Brian Cox with a green backdrop
Photograph: Jess Hand for Time Out

Of course, Cox is no stranger to the stage – even if, thanks to his earlier musical career as D:Ream’s former keys player, he’s still more closely associated with nineties dance-pop than German classical. Now living between south London and Manchester University, where he lectures first year students on particle physics, Cox has also built a career in broadcasting, presenting science programmes like the BBC’s The Infinite Monkey Cage and The Planets. As he looks forward to his ROH spectacular next month, he speaks to Time Out about the big (and small) ideas.

Tell me more about the show – it sounds very exciting.

We first did it at the Sydney Opera House with the Sydney Symphony Orchestra back in December. It was beyond my expectations, really. You can’t imagine it until you’re in the auditorium with all those musicians and the conductor and the big LED screens.

The Royal Opera House is built for this music, these ideas and visuals. We’ve got a premiere of a piece by Hans Zimmer – we’ve sort of developed it together. That’s being played for the first time.  

What is the difference between sound and music? Is there a scientific explanation?

Music is organised sound. There’s certainly a mathematical element to it in terms of the frequencies of notes. But, as Mahler said, music is the language that’s able to express things with a level of complexity and depth that language can’t. 

Brian Cox with a red backdrop
Photograph: Jess Hand for Time Out

You’ve had quite a unique experience in that you’ve had a career in music and the arts, but also in science and academia. Do you think they’re just as important? Is one more deserving of funding than the other? 

I don’t see these chutes as separate. Ultimately, we have to ask the question: what are we doing here as individuals? The boundaries blur away.
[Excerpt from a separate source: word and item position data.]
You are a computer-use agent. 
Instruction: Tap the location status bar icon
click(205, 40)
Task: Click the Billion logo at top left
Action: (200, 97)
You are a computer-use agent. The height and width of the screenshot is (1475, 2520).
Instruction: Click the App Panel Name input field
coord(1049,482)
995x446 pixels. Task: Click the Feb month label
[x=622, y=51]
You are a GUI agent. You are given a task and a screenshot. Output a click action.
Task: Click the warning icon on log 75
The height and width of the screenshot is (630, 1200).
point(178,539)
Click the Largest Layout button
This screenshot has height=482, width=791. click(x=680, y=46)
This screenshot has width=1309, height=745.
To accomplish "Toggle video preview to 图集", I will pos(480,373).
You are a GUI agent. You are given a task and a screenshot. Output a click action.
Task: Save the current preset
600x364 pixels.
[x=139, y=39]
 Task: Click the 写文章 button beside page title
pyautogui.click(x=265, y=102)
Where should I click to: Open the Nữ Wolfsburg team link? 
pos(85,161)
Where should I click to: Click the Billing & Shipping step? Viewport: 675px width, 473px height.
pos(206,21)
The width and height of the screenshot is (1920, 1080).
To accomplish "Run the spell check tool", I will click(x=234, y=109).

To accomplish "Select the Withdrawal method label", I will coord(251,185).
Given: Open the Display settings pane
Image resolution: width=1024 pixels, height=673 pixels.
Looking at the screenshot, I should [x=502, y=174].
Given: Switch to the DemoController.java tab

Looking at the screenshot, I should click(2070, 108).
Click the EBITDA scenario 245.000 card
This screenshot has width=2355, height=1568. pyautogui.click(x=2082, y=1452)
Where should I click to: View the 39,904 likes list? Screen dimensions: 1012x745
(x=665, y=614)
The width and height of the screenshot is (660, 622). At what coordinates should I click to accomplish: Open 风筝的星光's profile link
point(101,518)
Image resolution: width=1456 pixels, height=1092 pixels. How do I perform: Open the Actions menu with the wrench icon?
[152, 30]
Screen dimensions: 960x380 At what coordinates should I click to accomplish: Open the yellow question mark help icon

I don’t see the difference between trying to understand why grass is green and trying to express the immensity of the universe through music. Separating the educational experience out into different silos just doesn’t make any sense to me. How do you say that Newton’s Principia Mathematica is more valuable than Shakespeare? I think it’s a fundamental misunderstanding of the purpose of education, which is to allow each individual human being to grow.

After hearing more about the themes in your show, I’m astounded you don’t get caught up in the existentialism of it all. What do you do to ground your sense of reality on the day-to-day?

I don’t! The answer to that question is that we don’t actually know what reality is. Through the study of black holes, we’re beginning to suspect that space and time emerge out of something deeper that doesn’t have space and time in it. When someone says you should be grounded in reality, my instant reaction is: ‘Well, tell me what it is then.’

What does it mean to live these finite fragile lives in an infinite eternal universe?

On theme of existentialism – for younger people, there’s this sense of looming doom at the moment about climate change. What is the worst case scenario for the entire universe if the Earth was to end?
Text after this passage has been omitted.